Die steigende Inflationsrate ist nicht dramatisch. Menschen mit wenig Geld brauchen trotzdem Hilfen.

Auch Lebensmittel werden gerade teuerer: Einkaufswagen vor einem Supermarkt in Berlin Foto: Emmanuele Contini/imago

I nflation war lange Zeit kein Thema. Die Lebenshaltungskosten stiegen kaum. Die Europäische Zentralbank riss sich ein Bein aus, um die Inflations­rate auf 2 Prozent hochzudrücken. So ist die jetzt anziehende Teuerung – 4,5 Prozent im Oktober – auch ein Ausgleich für eine bisher moderate Preisentwicklung und deshalb nicht dramatisch.

Zudem spricht einiges dafür, dass der Auftrieb im kommenden Jahr wieder abflacht. Trotzdem machen sich Millio­nen Leute nun Sorgen.
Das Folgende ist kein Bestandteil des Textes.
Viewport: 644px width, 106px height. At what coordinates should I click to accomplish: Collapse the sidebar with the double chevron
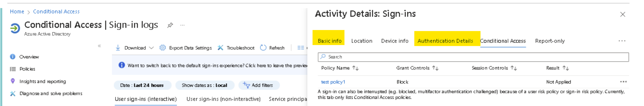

Beispielsweise 20 Euro mehr für die Tankfüllung, zehn Euro mehr für Lebensmittel und vielleicht noch eine Nachzahlung für Heizgas schlagen ins Kontor, wenn man in einem Dreipersonenhaushalt mit 1.500 Euro über den Monat kommen muss.

So steht das Thema der Entlastung auf der Agenda. Die Ökostrom-Umlage soll 2022 sowieso sinken. Vielleicht schaffen es SPD, Grüne und FDP aber, noch was draufzupacken. Denn die Kosten für Elektrizität zu reduzieren hat mehrere Vorteile. Weil alle Strom verbrauchen, kommt eine Entlastung grundsätzlich auch sofort bei allen an. Geringverdiener haben einen relativ größeren Vorteil, weil der Anteil der Elektrizität in ihrem Haushaltsbudget größer ist.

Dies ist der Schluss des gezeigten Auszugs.